Responses to the interview questions are still filtering in and I find that some of my original assumptions (some of which I wasn't even aware of) have needed adjustment.
The original questionaire can be found here.
The biggest assumption I had made was that those people who credit their tango experience with improving their physical health would attribute that improvement *only* with tango. In fact about a third of the respondents said that they got just as much benefit from other forms of dance. Tango may even be their favorite form of dance at the moment, but those respondents cited that it was dance itself, physical activity and connection to the music, that brought the benefit.

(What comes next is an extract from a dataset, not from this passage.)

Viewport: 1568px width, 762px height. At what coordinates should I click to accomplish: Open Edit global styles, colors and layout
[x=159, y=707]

- Very few of the respondents have cited strong connection to tango music itself (I am referring here to traditional tango music) as part of the experience of health improvement. Any music that makes you dance seems to be the important thing. Of those participants who did find particular benefit in the music, they were very specific in what composers were the easiest/least stressful to dance to.

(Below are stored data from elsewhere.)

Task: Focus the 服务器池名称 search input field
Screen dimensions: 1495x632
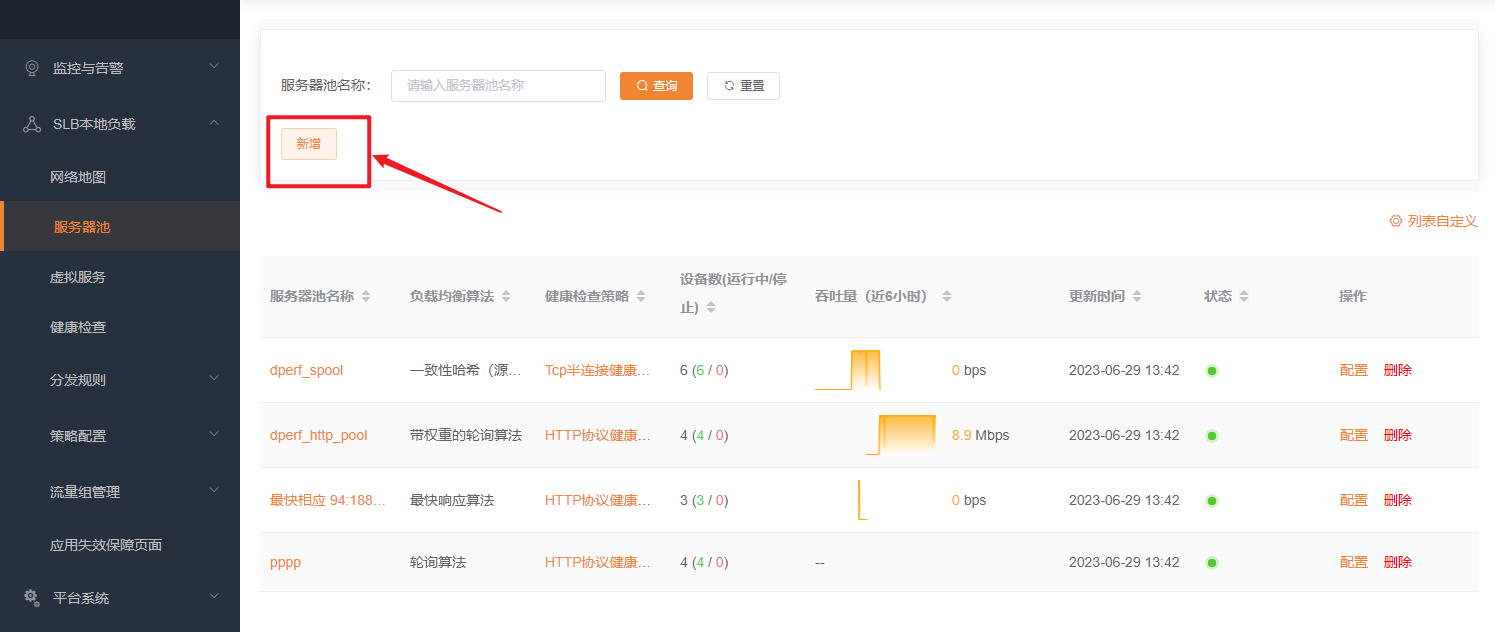Action: click(498, 86)
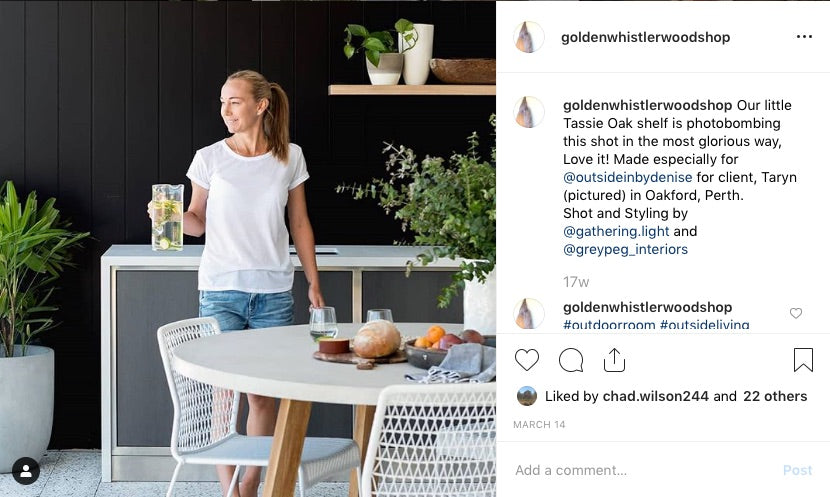Open the #outdoorroom hashtag
The image size is (830, 497).
[x=609, y=324]
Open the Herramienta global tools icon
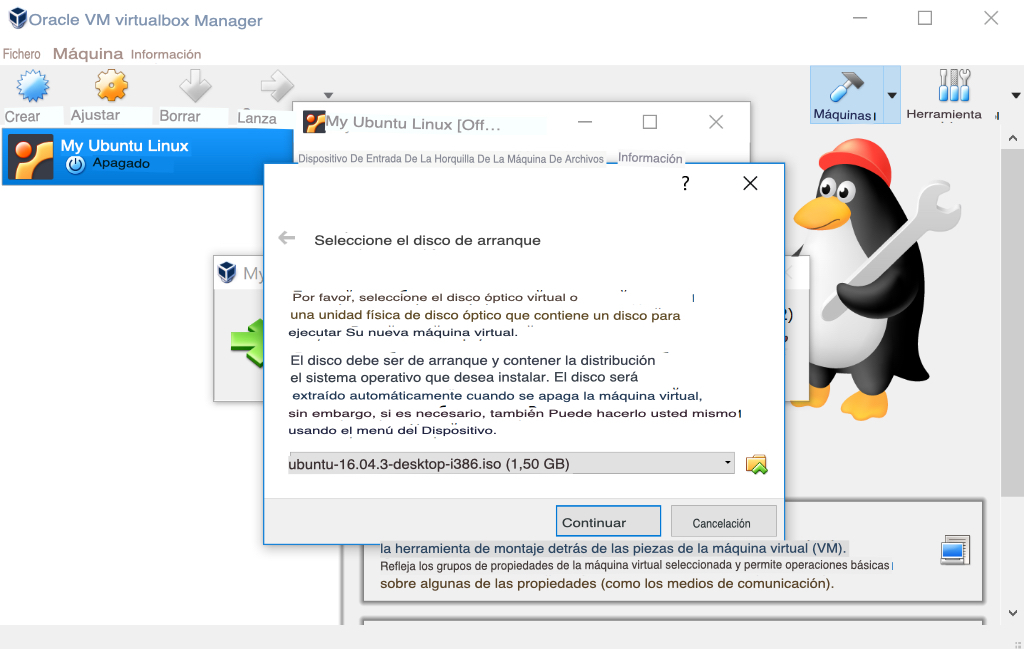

- Only a third of the respondents who credit AT with health benefits dance close embrace most of the time. This data is probably skewed however since the followers who responded will tend to dance what their leaders lead. Women are told that they choose the embrace, but that really is something of a negotiation rather than a strict choice. Many communities are simply "open embrace" communities with few teachers teaching close embrace.
- Less than 10% of the respondents discuss dancing and health with their doctors.
One observation that was not a surprise:
- Two thirds of the dancers practice yoga, Pilates and/or Alexander Technique. - Half are getting concurrent massage and/or physical therapy for their injury/health condition.